MATERIAL PROVIDED |
════════

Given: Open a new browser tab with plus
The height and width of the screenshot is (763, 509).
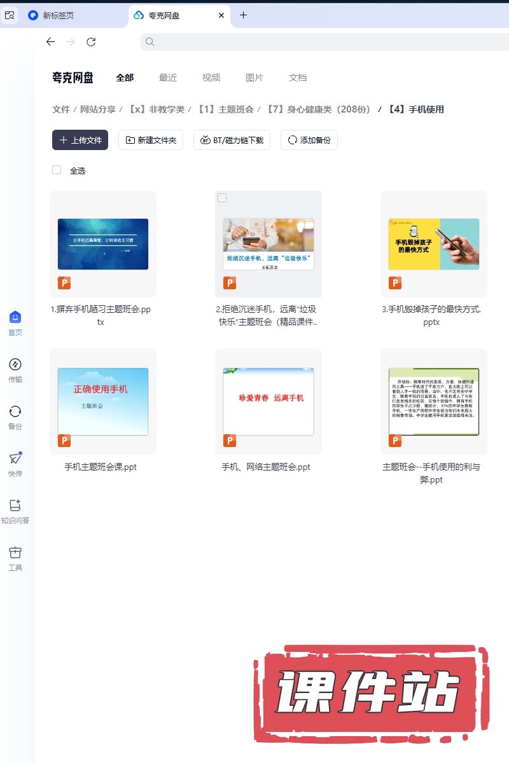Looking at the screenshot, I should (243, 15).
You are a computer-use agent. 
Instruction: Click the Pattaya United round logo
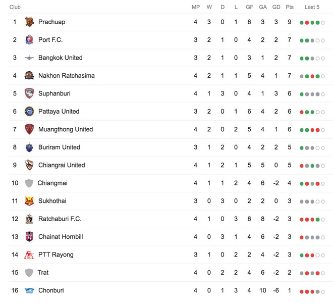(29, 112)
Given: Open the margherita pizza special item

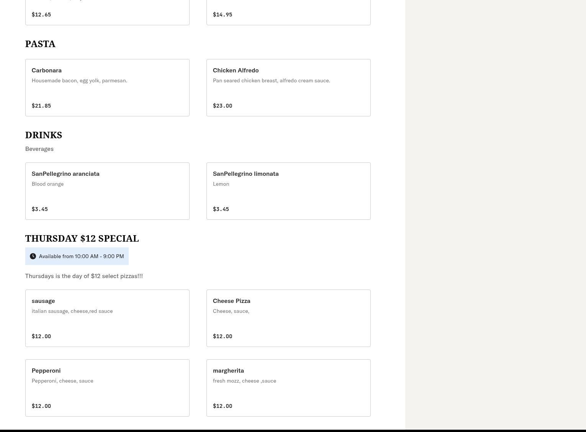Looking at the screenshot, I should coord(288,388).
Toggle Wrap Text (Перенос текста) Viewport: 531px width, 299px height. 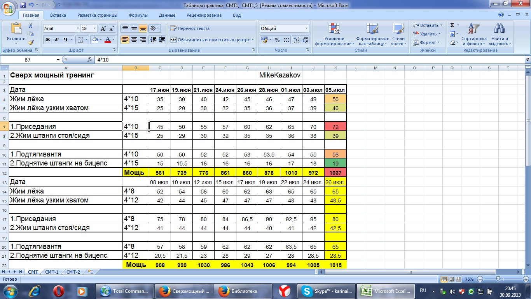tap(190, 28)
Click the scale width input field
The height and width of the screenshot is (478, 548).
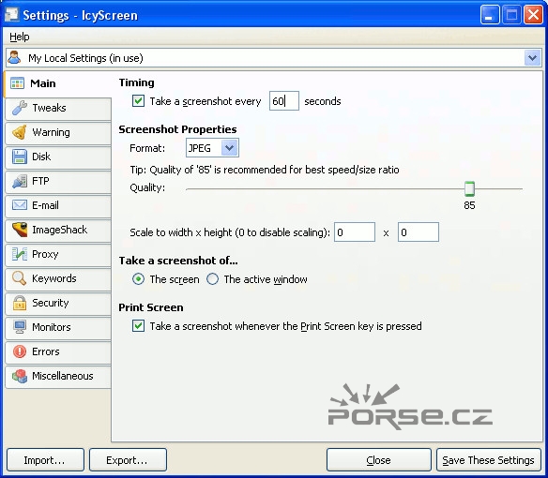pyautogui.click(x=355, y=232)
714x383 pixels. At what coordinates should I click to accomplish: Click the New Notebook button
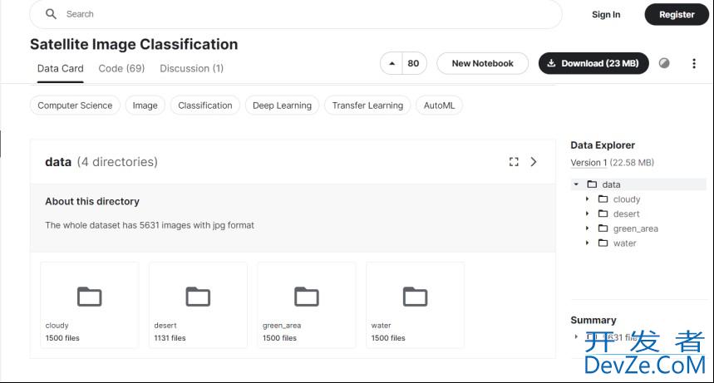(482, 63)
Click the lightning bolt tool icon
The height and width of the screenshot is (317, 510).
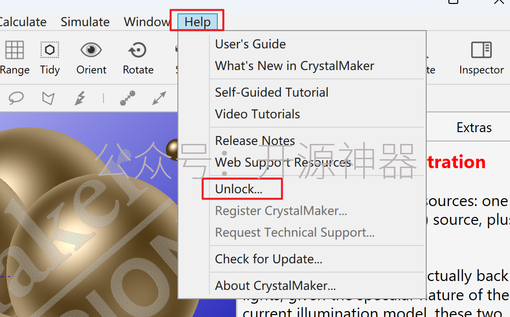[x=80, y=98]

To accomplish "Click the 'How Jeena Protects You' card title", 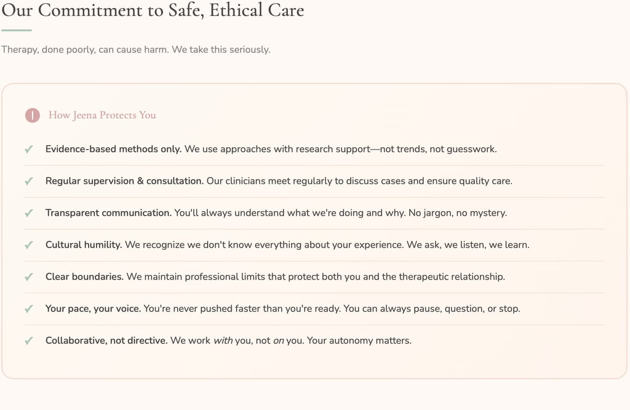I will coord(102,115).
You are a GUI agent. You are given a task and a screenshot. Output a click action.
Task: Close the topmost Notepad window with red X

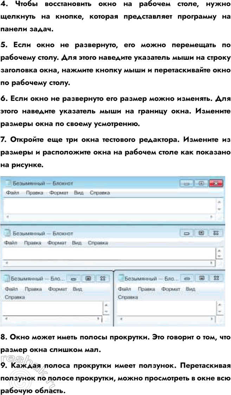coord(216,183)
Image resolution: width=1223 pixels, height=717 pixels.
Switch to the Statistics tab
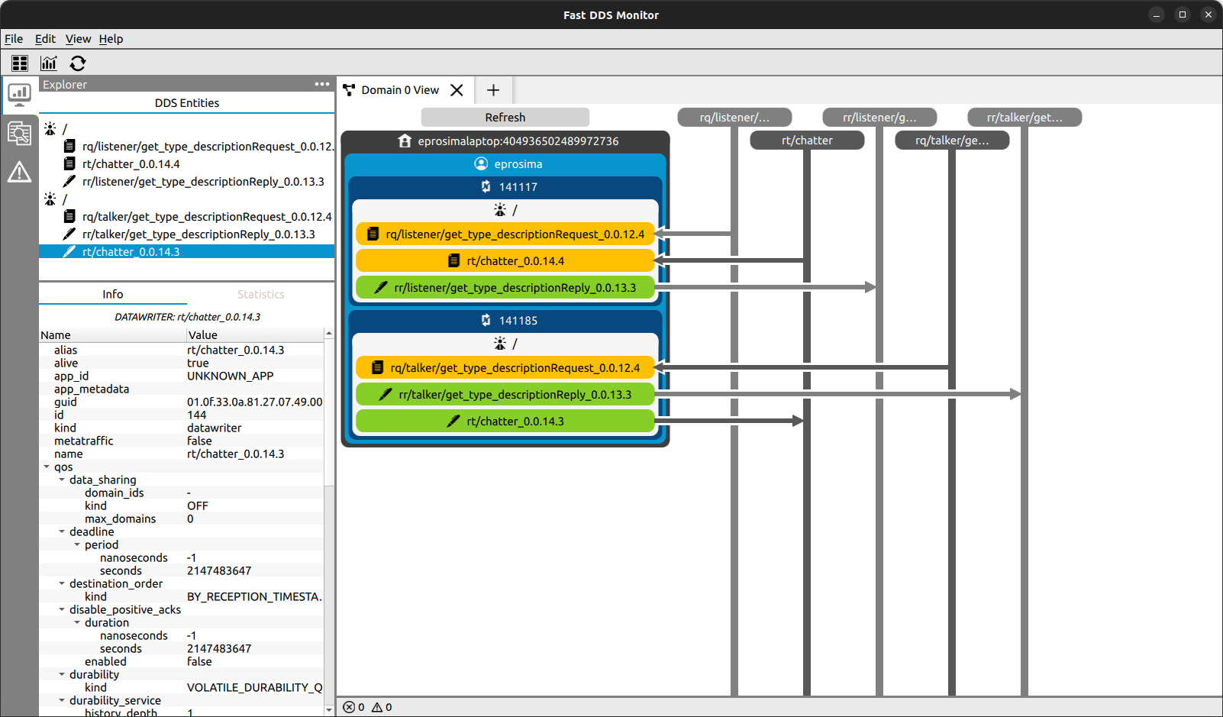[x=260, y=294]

════════

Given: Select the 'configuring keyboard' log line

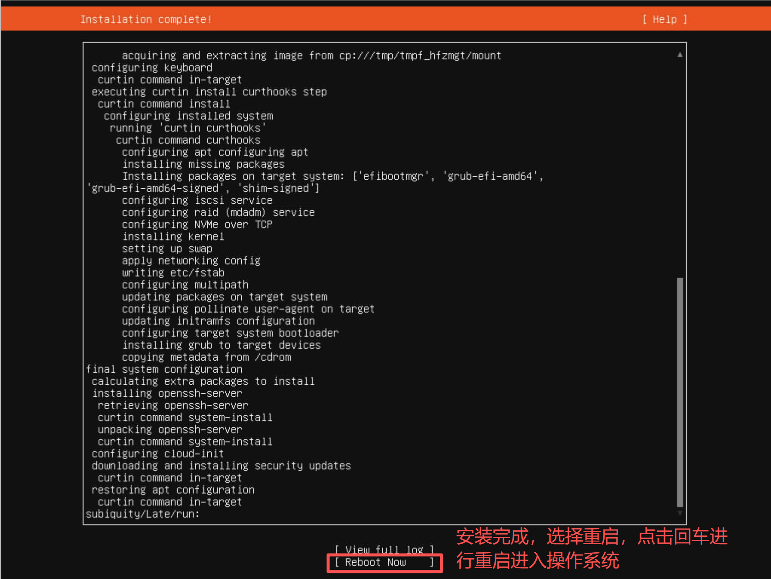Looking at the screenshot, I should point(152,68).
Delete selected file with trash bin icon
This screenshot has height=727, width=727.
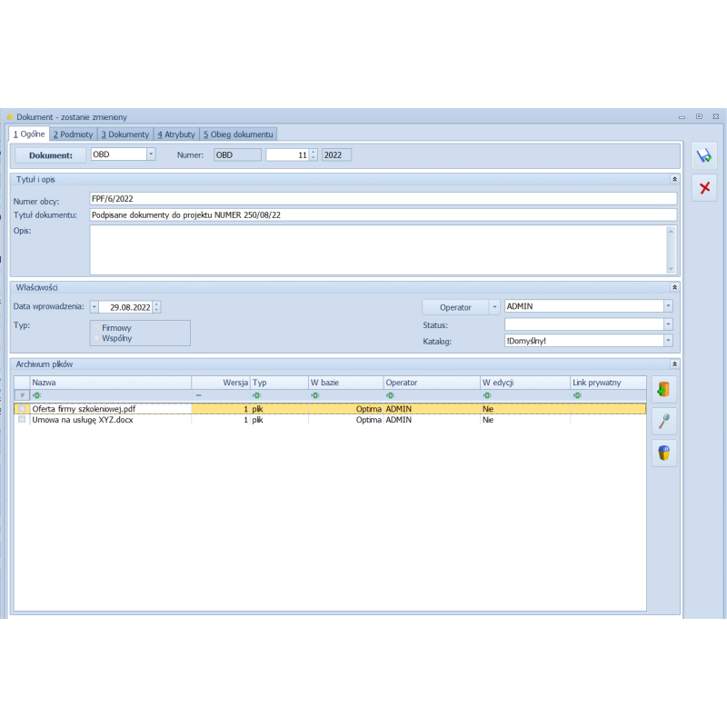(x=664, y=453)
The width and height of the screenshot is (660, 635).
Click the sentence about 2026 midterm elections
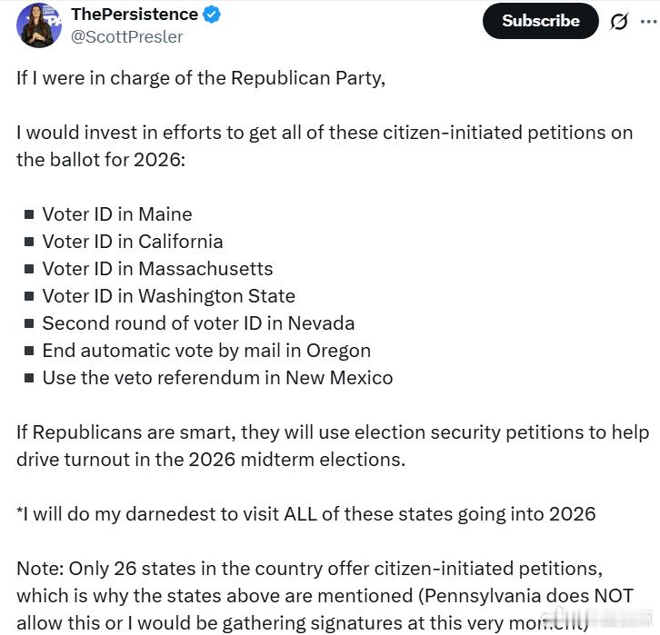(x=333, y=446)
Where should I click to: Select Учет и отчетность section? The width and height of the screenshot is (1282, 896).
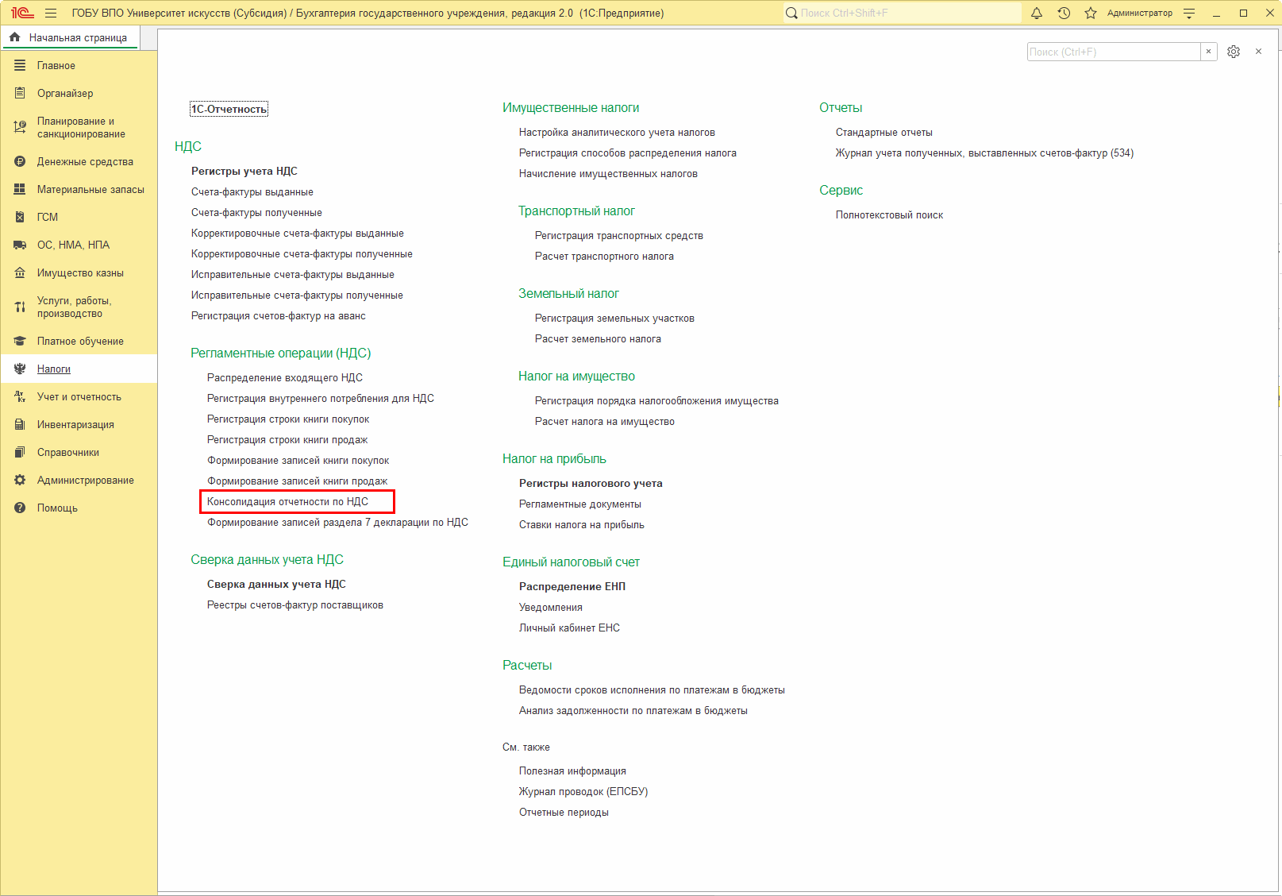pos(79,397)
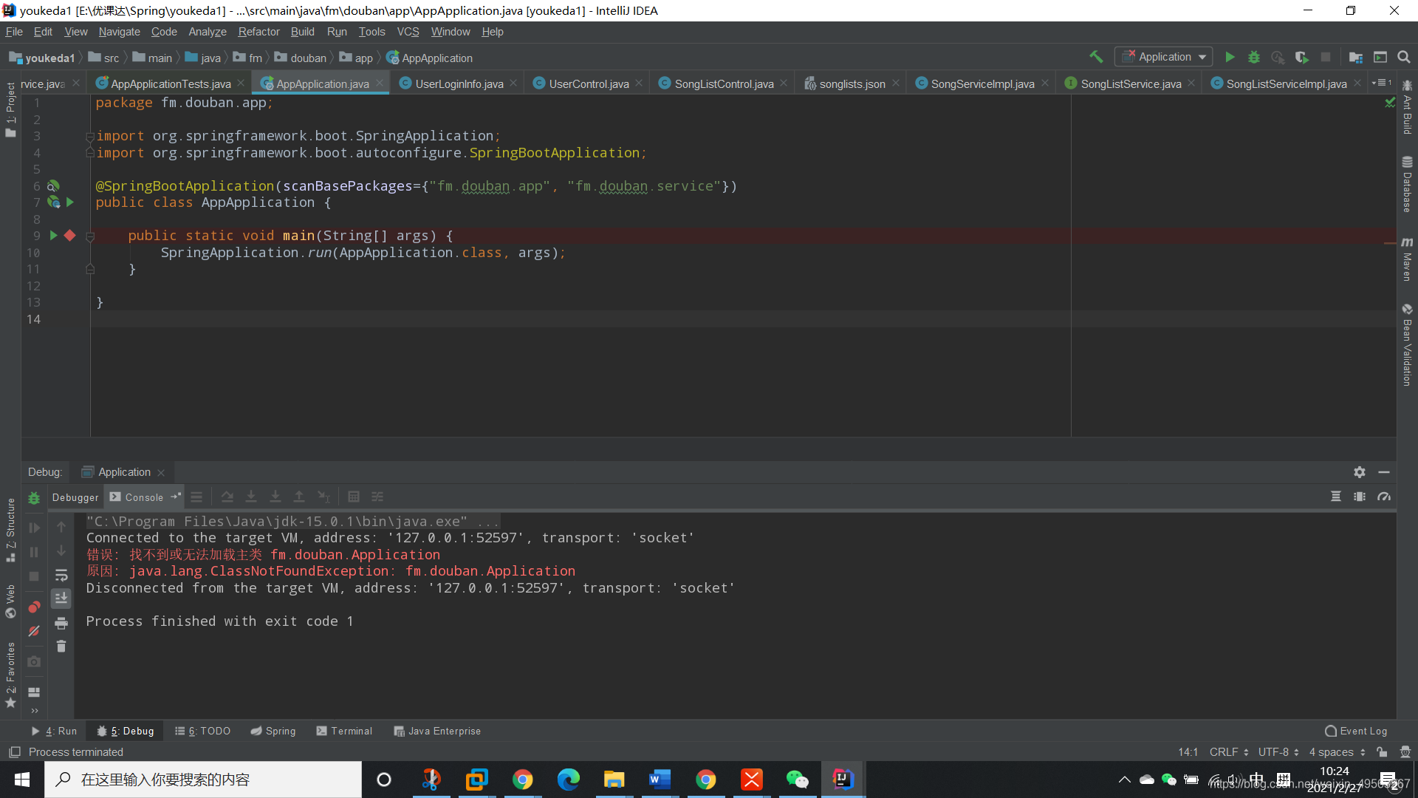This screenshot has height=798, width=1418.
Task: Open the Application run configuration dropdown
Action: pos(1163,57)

════════

Please rewrite the rows starting at the line containing "You are a computer-use agent." and ending at the line containing "Looking at the screenshot, I should coord(288,388).", changing "margherita pizza" to "pepperoni pizza" and keeping everything else the same. Leave the pictures out of your answer.

SOLUTION |
You are a computer-use agent. 
Instruction: Click the Pattaya United round logo
(29, 112)
Given: Open the pepperoni pizza special item

Looking at the screenshot, I should coord(288,388).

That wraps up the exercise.